Kaustav Bandyopadhyay just knew the next number was going to be I-22. He just knew it.
The postdoctoral fellow from India peered over the shoulder of an elderly gentleman sitting at a small round table and wearing a hat emblazoned with a Navy destroyer. They made eye contact, smiled at each other and Kaustav whispered: "We're just one number away. That's all we need."
The bingo announcer took another ball from the hopper. "N-36," he said. "N. Three. Six."
Kaustav threw up his hands in disgust and said, "Ah, man. We are so close!" The room filled with military veterans and Noble employees chuckled at the mock outburst but quickly quieted for the next number.
It's the day before Veterans Day. As chairs are arranged outside around the flagpole for tomorrow's memorial, a volunteer team from the Noble Research Institute has joined the men of the Ardmore Veterans Center for an afternoon of bingo and birthday cake.
Noble Research Institute employees visit with residents of the Ardmore Veterans Center as part of a Noble in the Community volunteer event.
The outing is part of "Noble in the Community," the organization's volunteer effort that draws together employees from across the organization to support various community causes. From manning the soup kitchen to cleaning up the local lake, the Noble faithful arrive like a swarm – all wearing their green "Team Noble" t-shirts – ready to serve.
"Of all our volunteer activities, this is my favorite," Kaustav said. "The first time I came, I talked for an hour with one guy who was in World War II. He was losing his memory. When I left, I was sad and almost decided I would not come back, but when the opportunity came up, I wanted to come again. I feel attached to these guys. It's hard to explain. It's just a feeling."
It's true. For many Noble employees, interacting with these soldiers, seeing their faded tattoos and hearing their faded memories, that feeling was difficult to draw out and fit with words. Awe. Sadness. Respect.
The Ardmore Veterans Center houses men from each of the United States' major conflicts (dating back to World War II) who still proudly wear their service hats and vests; reminders of wars they can never forget. Their hands tremble, and their bodies are broken. The proud strides of their youth have been replaced with shuffling steps. War is won by the young, but the cost is not fully realized until much later.
Noble's Landscape/Environmental Services Manager Terry Martin stood to the side, observing the entire scene before uttering just one word, "Humbling."
The Noble employees came to simply show kindness, but many left receiving more than they could ever possibly give.
R.A. Lindsay sat in his wheelchair grinning like a man with a million dollar secret, soaking in the revelry and laughing with newfound friends. The 91-year-old veteran of World War II toured the South Pacific as a young man. His ship was the second one to hit the beach during the reclamation of the Philippines from Japan.

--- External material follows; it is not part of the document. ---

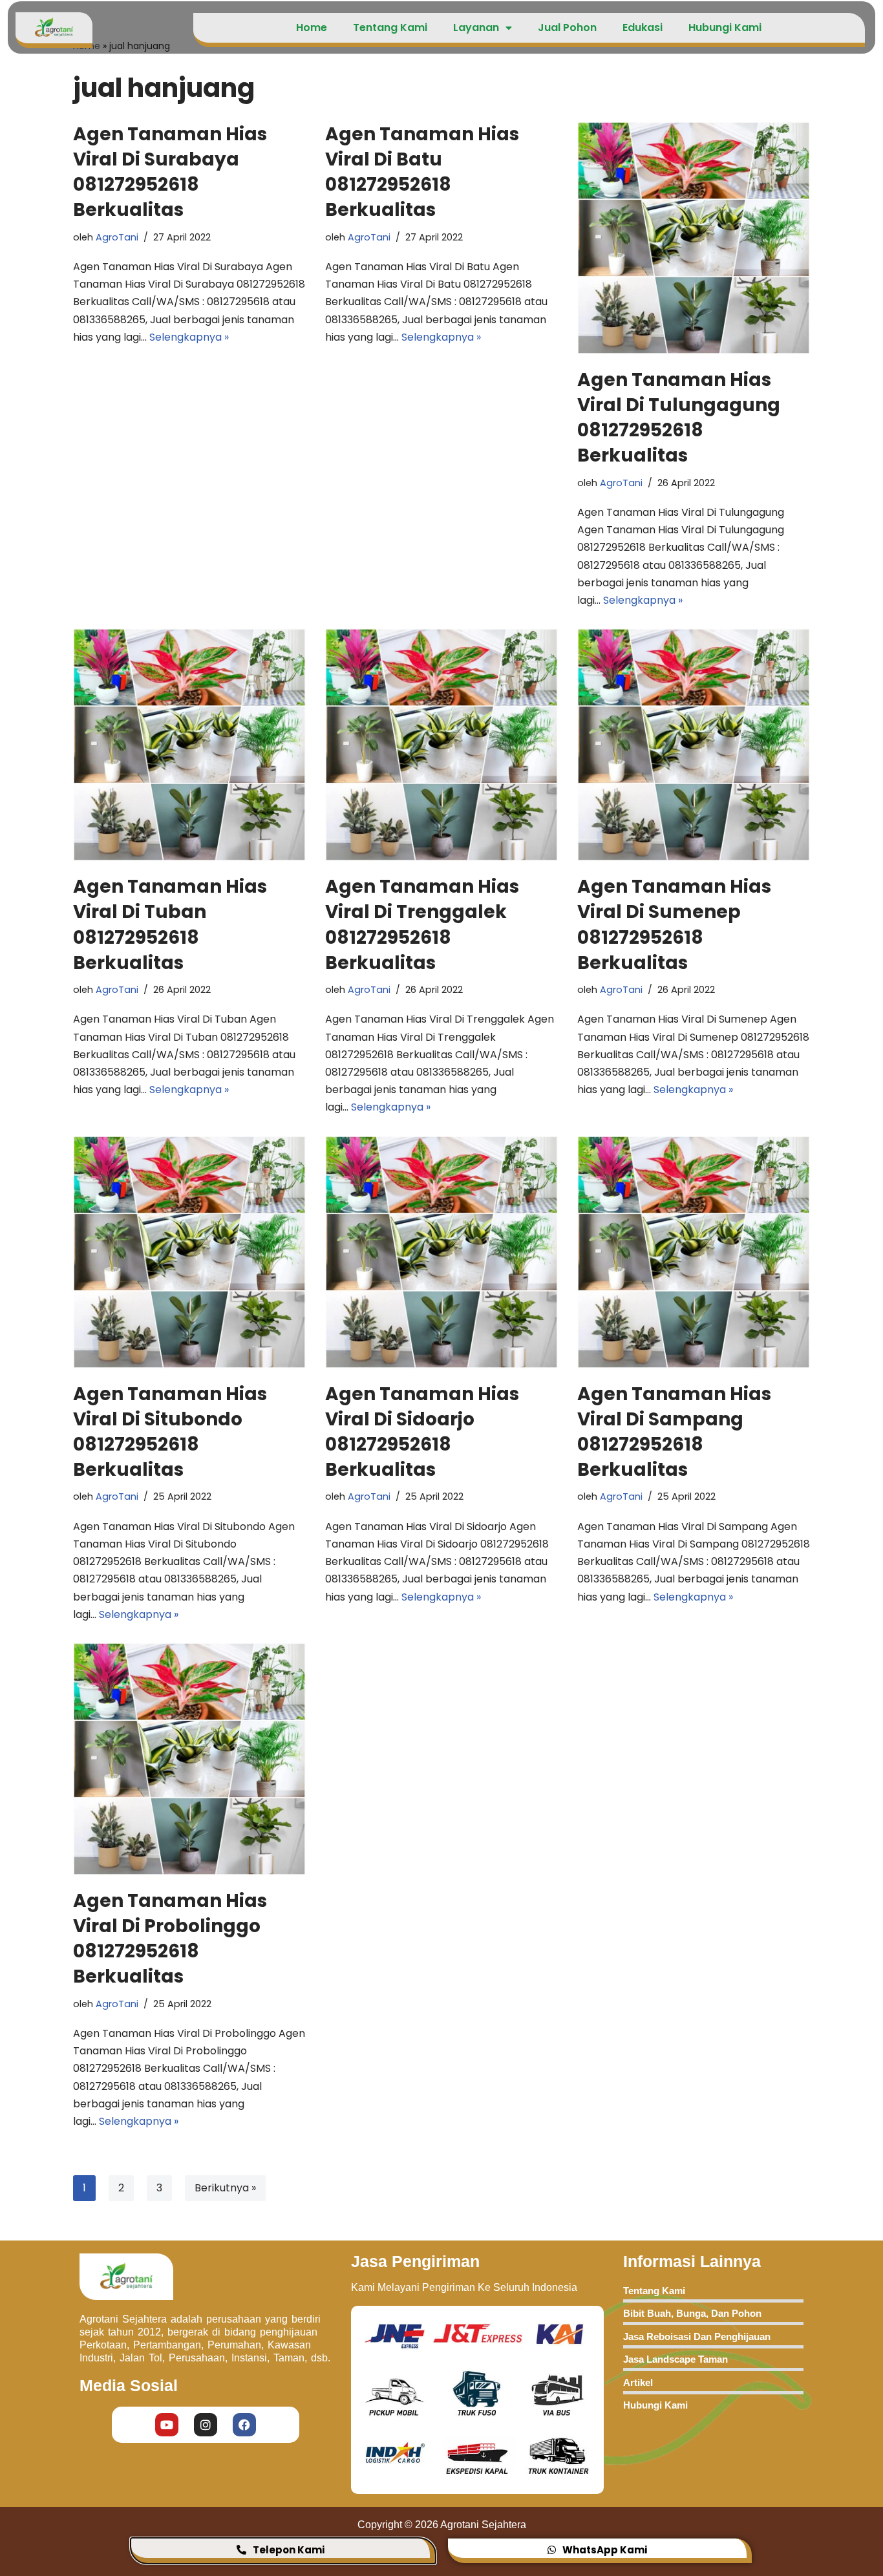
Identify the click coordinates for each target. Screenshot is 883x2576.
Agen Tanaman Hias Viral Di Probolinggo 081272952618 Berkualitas (170, 1939)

He regaled a small audience with his personal slice of history, narrating the operation with calm words, teaching his pupils about events they have only viewed through glamorized Hollywood recreations.
Listening nearby was Dr. Elison Blancaflor, a Noble Research Institute principal investigator who is originally from the Philippines. After Lindsay concluded, Blancaflor leaned over and – in a whisper – said, "Thank you."
Separated by generations. Sometimes hailing from cultures that were once bitter enemies. These two groups, whose lives would have never intersected otherwise, shared stories, found common ground and became friends.
"I'm so proud of what all these guys have done for this country," Kaustav said. "It doesn't matter that it's not my country. What they did, their sacrifice, is universal."